Instead of using a regular expression, you can use an XPath expression to retrieve all value attributes for the HTML you have in the question:
//select[@name="quantity"]/option[@selected="selected"]/@value
In words:
- Find all
<select>
elements within the XML with attribute name
equal to quantity
, with a subelement <option>
with an attribute selected
equal to selected
- Retrieve the
value
attributes.
I would really consider trying with an XQuery/XPath, that's what it is made for. Read this answer to the question How to read XML using XPath in Java on how to retrieve the values.

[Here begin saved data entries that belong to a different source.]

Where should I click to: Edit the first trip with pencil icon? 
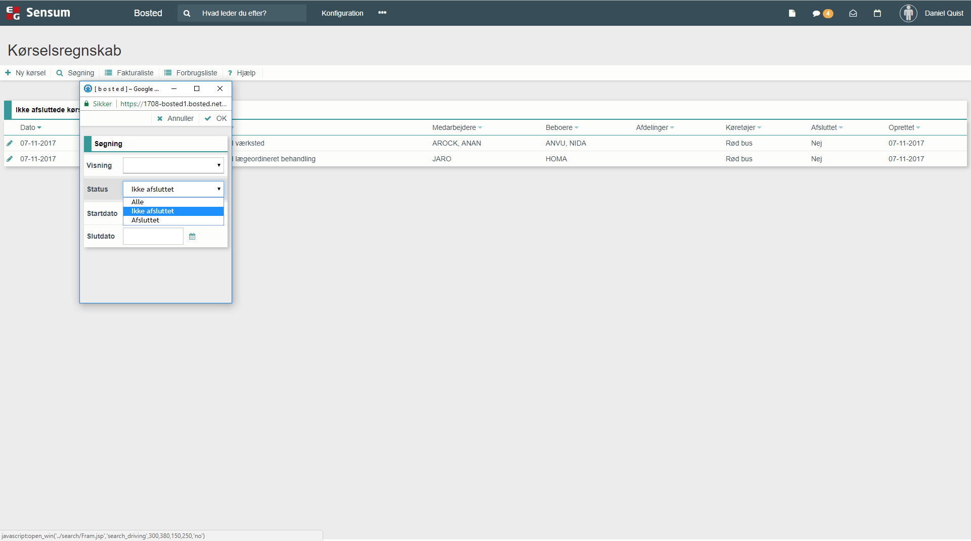click(10, 143)
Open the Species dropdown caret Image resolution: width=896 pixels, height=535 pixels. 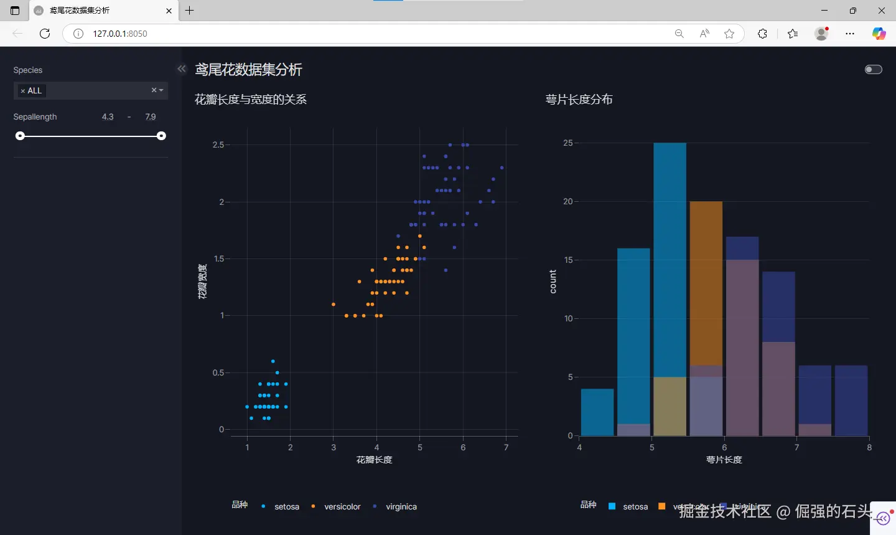coord(162,90)
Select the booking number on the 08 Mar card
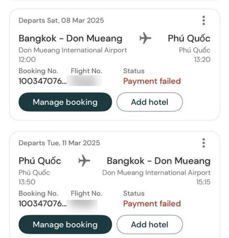229x238 pixels. (42, 81)
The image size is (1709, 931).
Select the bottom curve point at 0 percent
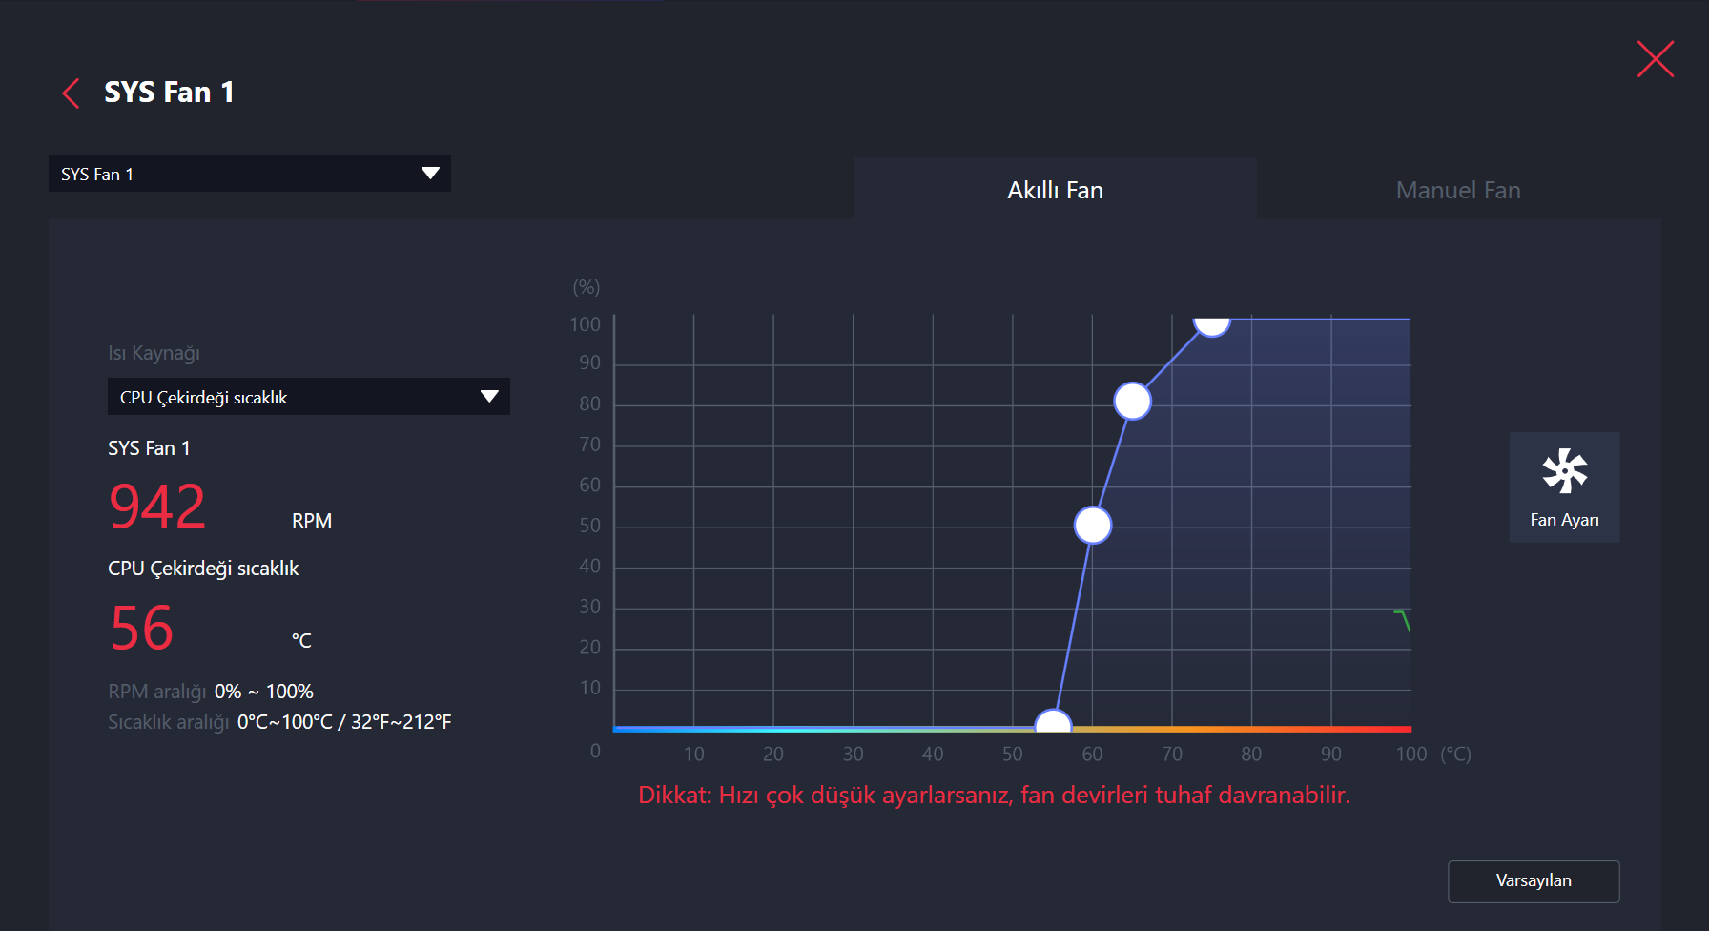tap(1053, 722)
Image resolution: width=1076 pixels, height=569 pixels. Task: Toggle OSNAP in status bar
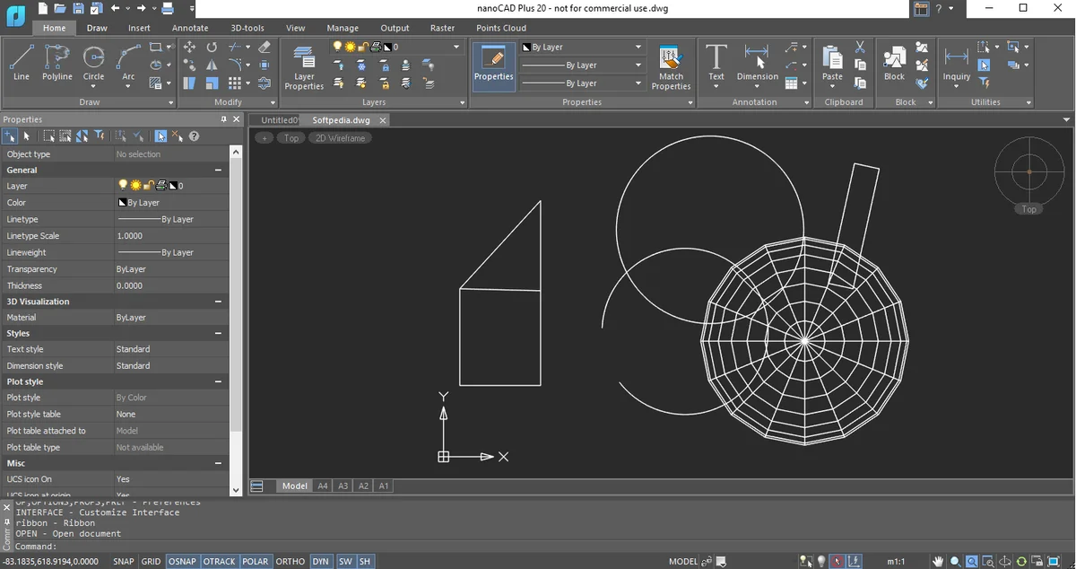(x=182, y=562)
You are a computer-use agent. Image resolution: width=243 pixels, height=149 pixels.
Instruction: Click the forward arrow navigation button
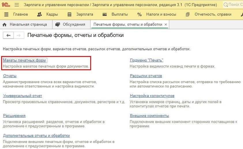click(19, 36)
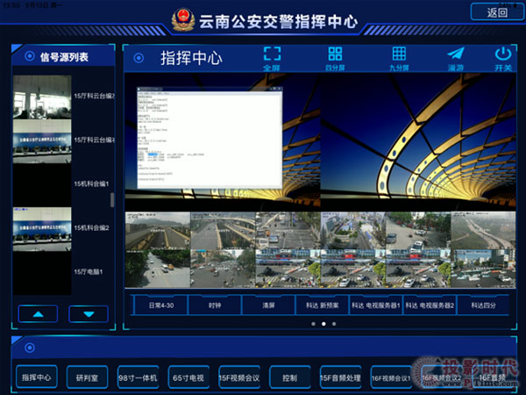Click the white document window on video wall
This screenshot has height=395, width=526.
coord(210,140)
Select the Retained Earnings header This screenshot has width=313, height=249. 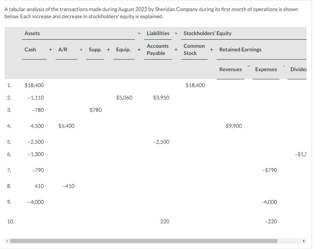point(240,49)
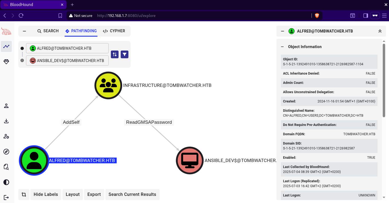Collapse the Object Information section
Screen dimensions: 389x203
pos(282,47)
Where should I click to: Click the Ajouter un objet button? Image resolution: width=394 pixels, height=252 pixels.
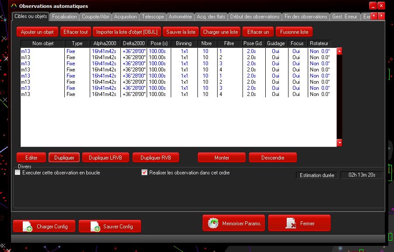point(37,32)
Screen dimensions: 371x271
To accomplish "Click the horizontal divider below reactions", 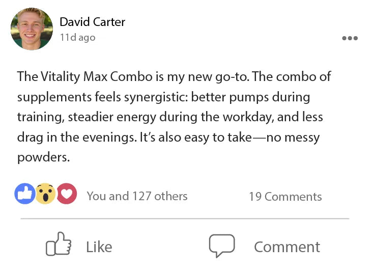I will pos(185,219).
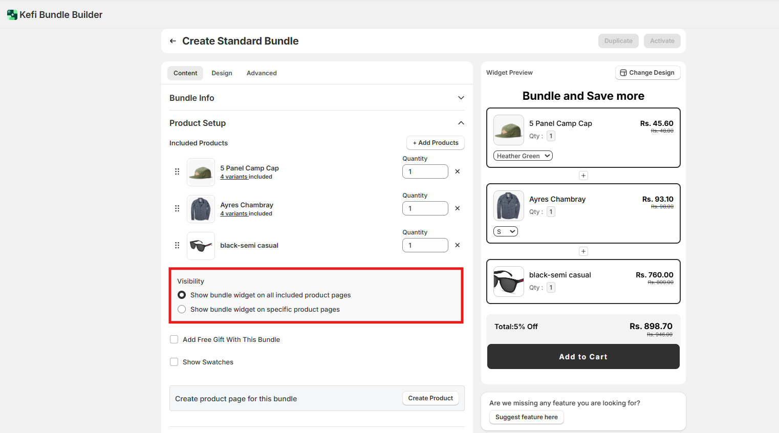This screenshot has height=433, width=779.
Task: Click plus icon below Ayres Chambray preview
Action: point(583,251)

An introduction on XPath expressions here.
Consider the situation where in the future you then need to only find options where attribute selected="selected"
and eg status="accepted"
. The XPath expression would simply become:
//select[@name="quantity"]/option[@selected="selected" and @status="accepted"]/@value
The XPath expression is easy to extend, easy to review, easy to prove what it is doing.
Now what kind of RegEx monster would you have to create for the added condition? Hard to write, even harder to maintain. How can a code-reviewer tell what the complex (cf bobble bubble's answer) regular expression is doing? How do you prove that the regular expression is actually doing what it is supposed to do?
You can of course document the regular expression, something you should always do for regular expressions. But that doesn't prove anything.
My advice: Stay away from regular expressions unless there is absolutely no other way.
For sports I made a snippet showing the basics of this way of working:
import java.io.StringReader;
import javax.xml.xpath.*;
import org.w3c.dom.NodeList;
import org.xml.sax.InputSource;
public class ReadElementsFromHtmlUsingXPath {
private static final String html=
"<html>Read more about XPath <a href=\"www.w3schools.com/xsl/xpath_intro.asp\">here</a>..."+
"<select attr=\"other stuff\" name=\"quantity\">"+
"<option value=\"1\" />"+
"<option value=\"2\" selected=\"selected\" />"+
"</select>"+
"<i><b>Oh and here's the second element</b></i>"+
"<select name=\"quantity\" attr=\"other stuff\">"+
"<option selected=\"selected\" value=\"5\" />"+
"<option value=\"6\" />"+
"</select>"+
"And that's all folks</html>";
private static final String xpathExpr =
"//select[@name=\"quantity\"]/option[@selected=\"selected\"]/@value";
public static void main(String[] args) {
try {
XPath xpath = XPathFactory.newInstance().newXPath();
XPathExpression expr = xpath.compile(xpathExpr);
NodeList nodeList = (NodeList) expr.evaluate(new InputSource(new StringReader(html)),XPathConstants.NODESET);
for( int i = 0; i != nodeList.getLength(); ++i )
System.out.println(nodeList.item(i).getNodeValue());
} catch (XPathExpressionException e) {
e.printStackTrace();
}
}
}
Result in output:
2
5